The relationship with the old vh, vw and vmin

The classic vh unit behaves like lvh in practice on most mobile browsers. It was defined to match the initial viewport before any scrolling, which on modern mobile browsers means the browser UI is included in the measurement. You can think of vh as an approximation of lvh on mobile, and the reason the problem exists at all.

On desktop browsers there is no difference between vh, svh, dvh, and lvh because the viewport height does not change as you interact with the page. All four units resolve to the same value on desktop. The new units only behave differently on devices where browser UI can appear and disappear.

Desktop vs mobile summary: On desktop, svh = dvh = lvh = vh. On mobile, svh is the visible height with browser UI showing, lvh is the full screen with browser UI hidden, and dvh fluctuates between the two. You only need to care about which unit to use when targeting mobile layouts.

Frequently asked questions

What is the difference between dvh, svh and lvh?

svh (small viewport height) is the viewport height with the browser UI fully visible, the smallest it will ever be. lvh (large viewport height) is the viewport height with the browser UI fully hidden, the largest it will ever be. dvh (dynamic viewport height) updates in real time as the browser UI shows or hides. For most full-height layouts, svh is the safest choice because it never causes overflow.

Why does 100vh not work on mobile?

Mobile browsers include their address bar and tab bar in the viewport height measurement. So 100vh equals the full screen including that browser UI, which means content gets cut off at the bottom on load. When the user scrolls, the browser UI retracts and 100vh becomes taller than the visible area, causing a layout jump. The svh, dvh and lvh units were introduced to solve this.

Should I use dvh or svh?

Use svh when content must not overflow and a small gap at the bottom is acceptable. This is the right choice for most hero sections. Use dvh when you need the layout to always fill the exact visible screen and have confirmed on a real device that the constant resizing does not cause visual jank.

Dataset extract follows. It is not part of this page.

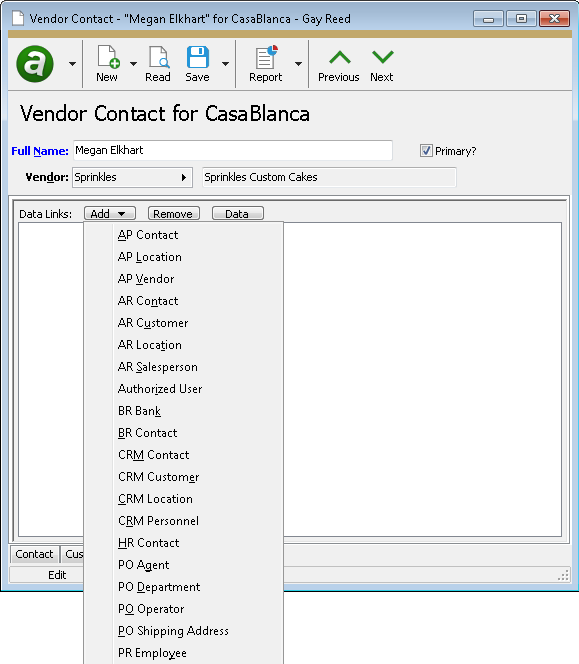Open the dropdown arrow next to Report
579x664 pixels.
click(299, 64)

What browsers support dvh, svh and lvh?

Chrome 108, Safari 15.4, Firefox 101, and Edge 108. Global support is above 90% as of 2026. Write a vh fallback before the svh or dvh declaration to handle older browsers.

Does the same problem exist for vw with dvw, svw and lvw?

Yes, the same family exists for width: svw, lvw, and dvw. However the problem is much less common in practice because mobile browser UI does not resize the viewport horizontally, only vertically. The height variants are what you will encounter and need in real projects.